▶ [PROBLEM TO SOLVE]:
Could you carry the comment thread about Fox News's coronavirus coverage further, picking up after its final comment?

▶ [DOCUMENT PASSAGE]:
*** Block opens ***

Just because the headline article changed? 1 hour after this is posted, the word coronavirus still appears 31 times, 8 times above the fold, and once as the hot topic "coronavirus spreads"... let's cool it.
A screenshot of their home page is hardly proof(is it buried under a different page?). This could just be editorial discretion at hand. Not much happened after the death of one american was covered on the 29th. My guess is that their viewers don't care one bit about what happens outside of the US and the topic does not engage enough viewers/visitors. If it was partisan I would expect the usual truth-twisting from them.
I think it is best to look at their coverage for a few days before coming to any conclusion.
The headline in the OP is "Fox News has stopped reporting on Coronavirus" and then goes on to extrapolate that to a far-fetched conspiracy theory.
Several people have chimed in saying that the virus is all over FN's front page, it's just no longer the very most prominent headline. So even the base fact is verifiably false. That's the definition of fake news. And this site goes beyond that and tries to incite conspiracy-thinking based on this false fact.
I actually agree. We should hold HN posts to a standard of truthfulness, and perhaps this submission's headline does not meet that standard (irrespective of the contents of the screenshots).
But in supporting this argument, my question is then: What standards apply to whom? Are all opinion and thought pieces, given that they are not verifiable, and they are inherently trying to change the opinion of the reader, therefore conspiracy thinking? If not, what is the definition?

*** Block closes ***

[Dataset records]
*** Block opens ***

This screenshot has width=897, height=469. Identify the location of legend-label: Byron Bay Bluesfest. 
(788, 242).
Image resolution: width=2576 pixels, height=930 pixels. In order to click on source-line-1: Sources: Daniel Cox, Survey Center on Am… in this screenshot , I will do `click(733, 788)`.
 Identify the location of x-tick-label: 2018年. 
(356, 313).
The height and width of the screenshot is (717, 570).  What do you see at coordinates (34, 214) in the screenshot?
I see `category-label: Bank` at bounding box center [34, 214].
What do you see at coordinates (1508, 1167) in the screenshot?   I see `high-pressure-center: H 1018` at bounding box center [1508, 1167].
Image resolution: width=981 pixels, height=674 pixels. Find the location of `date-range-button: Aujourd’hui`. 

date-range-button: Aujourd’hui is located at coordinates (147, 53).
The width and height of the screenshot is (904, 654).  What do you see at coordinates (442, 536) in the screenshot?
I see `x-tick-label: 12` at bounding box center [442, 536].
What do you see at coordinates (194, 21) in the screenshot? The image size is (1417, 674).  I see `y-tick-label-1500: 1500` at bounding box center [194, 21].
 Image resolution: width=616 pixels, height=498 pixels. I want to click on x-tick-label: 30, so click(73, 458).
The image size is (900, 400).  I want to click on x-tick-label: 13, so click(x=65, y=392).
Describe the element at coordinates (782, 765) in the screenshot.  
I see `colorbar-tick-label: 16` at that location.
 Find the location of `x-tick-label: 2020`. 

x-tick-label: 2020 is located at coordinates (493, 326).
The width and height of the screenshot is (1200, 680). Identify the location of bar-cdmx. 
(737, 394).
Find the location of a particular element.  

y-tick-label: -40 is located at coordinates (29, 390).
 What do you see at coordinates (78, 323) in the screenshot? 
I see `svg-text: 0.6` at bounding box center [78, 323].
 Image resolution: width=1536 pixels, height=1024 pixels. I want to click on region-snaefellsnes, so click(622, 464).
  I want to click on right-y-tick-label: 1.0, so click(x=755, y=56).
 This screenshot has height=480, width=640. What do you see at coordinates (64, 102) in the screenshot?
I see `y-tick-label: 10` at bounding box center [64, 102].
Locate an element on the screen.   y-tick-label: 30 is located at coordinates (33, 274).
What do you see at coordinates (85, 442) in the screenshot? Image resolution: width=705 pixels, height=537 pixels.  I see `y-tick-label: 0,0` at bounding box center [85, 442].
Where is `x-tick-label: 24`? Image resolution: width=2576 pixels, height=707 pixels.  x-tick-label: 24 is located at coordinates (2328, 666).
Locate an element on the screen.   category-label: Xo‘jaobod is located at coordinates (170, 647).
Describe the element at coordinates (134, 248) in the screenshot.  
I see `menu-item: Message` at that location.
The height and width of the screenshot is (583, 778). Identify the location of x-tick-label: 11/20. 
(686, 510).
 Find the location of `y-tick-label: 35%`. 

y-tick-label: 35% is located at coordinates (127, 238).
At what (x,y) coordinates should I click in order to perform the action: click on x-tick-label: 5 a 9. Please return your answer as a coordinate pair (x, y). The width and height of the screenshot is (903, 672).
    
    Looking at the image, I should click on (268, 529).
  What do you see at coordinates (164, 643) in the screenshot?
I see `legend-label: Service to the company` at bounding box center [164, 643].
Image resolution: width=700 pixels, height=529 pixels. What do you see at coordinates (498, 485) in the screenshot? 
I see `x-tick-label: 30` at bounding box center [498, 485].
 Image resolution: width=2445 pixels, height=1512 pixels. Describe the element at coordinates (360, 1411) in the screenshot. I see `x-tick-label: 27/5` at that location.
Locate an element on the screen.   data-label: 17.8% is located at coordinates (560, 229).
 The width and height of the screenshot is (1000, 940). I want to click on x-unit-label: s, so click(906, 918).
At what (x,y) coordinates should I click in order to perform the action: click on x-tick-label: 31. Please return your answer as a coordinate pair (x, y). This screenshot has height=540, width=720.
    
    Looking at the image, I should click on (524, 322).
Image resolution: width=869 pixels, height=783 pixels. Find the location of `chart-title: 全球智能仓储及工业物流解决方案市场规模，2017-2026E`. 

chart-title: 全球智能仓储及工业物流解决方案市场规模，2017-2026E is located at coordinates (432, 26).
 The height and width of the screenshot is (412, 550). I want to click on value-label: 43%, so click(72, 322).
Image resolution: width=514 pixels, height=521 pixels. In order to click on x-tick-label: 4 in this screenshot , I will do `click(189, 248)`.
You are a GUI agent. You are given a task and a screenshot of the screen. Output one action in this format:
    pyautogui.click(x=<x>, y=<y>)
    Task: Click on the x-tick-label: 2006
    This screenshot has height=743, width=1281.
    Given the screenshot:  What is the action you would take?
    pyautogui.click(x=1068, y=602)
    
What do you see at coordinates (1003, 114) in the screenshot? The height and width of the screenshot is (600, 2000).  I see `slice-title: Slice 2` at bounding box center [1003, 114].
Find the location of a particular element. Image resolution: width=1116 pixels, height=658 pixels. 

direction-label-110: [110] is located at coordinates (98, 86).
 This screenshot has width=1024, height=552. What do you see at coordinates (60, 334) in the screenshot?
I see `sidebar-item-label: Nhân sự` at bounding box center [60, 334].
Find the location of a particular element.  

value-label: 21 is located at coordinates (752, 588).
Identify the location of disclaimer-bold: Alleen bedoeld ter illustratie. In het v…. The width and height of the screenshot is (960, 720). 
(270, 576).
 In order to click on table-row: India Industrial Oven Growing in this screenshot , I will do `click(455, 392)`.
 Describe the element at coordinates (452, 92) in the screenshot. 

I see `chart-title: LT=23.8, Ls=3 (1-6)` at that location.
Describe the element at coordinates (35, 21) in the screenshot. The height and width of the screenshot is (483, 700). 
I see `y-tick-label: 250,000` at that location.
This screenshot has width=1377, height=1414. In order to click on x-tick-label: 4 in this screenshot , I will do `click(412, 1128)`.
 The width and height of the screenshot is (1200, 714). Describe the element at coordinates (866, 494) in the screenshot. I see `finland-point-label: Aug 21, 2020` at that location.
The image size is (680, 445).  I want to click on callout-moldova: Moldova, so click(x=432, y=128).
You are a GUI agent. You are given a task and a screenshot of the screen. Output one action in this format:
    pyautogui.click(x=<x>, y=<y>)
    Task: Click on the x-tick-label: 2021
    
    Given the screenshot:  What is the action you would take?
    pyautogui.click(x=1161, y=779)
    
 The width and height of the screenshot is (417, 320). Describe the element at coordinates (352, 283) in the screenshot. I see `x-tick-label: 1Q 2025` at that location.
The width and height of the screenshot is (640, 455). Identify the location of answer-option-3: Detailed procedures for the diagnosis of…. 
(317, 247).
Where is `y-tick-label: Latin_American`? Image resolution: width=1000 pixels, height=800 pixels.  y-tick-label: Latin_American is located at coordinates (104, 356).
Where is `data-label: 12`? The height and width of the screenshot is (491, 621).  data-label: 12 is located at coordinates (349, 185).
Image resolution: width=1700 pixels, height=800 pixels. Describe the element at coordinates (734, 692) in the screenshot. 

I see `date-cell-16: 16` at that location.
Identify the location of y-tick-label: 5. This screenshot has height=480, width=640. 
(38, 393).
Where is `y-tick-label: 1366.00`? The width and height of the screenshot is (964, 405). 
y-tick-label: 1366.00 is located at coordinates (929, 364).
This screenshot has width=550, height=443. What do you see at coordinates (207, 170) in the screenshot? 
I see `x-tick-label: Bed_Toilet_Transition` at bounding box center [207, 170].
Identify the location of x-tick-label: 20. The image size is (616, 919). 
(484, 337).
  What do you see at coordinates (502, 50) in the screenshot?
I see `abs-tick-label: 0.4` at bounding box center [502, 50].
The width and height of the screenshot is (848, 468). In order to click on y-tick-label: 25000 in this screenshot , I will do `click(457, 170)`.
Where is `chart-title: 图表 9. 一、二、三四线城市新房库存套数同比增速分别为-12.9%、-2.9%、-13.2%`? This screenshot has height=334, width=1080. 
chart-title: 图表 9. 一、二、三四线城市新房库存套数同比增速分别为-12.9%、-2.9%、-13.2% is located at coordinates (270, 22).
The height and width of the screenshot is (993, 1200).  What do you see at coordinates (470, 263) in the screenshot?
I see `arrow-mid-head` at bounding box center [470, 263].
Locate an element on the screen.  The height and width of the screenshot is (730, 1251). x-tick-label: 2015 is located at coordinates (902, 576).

*** Block closes ***

▶ [RESPONSE BOX]:
If conspiracy-thinking is the view that organisations are not operating in the best interests of the individual, one person's conspiracy-thinking is therefore another person's whistleblowing.
I would define "conspiracy-thinking" as belief-forming that's driven by fear, even if its proposition can't be totally disproved (truthfully, nothing can). Or, if you like, belief-forming that neglects to apply Occam's Razor.
But that's an inherently subjective thing. So the only thing that's important in this case is the intentional propagation of false information.
Clickbait, misrepresenting or exaggerated headlines and weak, stretching statements anger / disappoint me because they demonstrate a lack of integrity. Also, free speech has absolutely nothing to do with what content a company chooses to display. Wouldn't a more factual headline, as mentioned on John Oliver a few hours prior to this writing, be "Fox News downplayed, misinformed viewers and trivialized COVID-19"? FN may not have yet started practicing journalistic integrity, but that's beside the point.
Makes just as much sense to me that being concerned about corona virus is something they've identified as being associated with the blue tribe, and have decided to cut it out all on their own.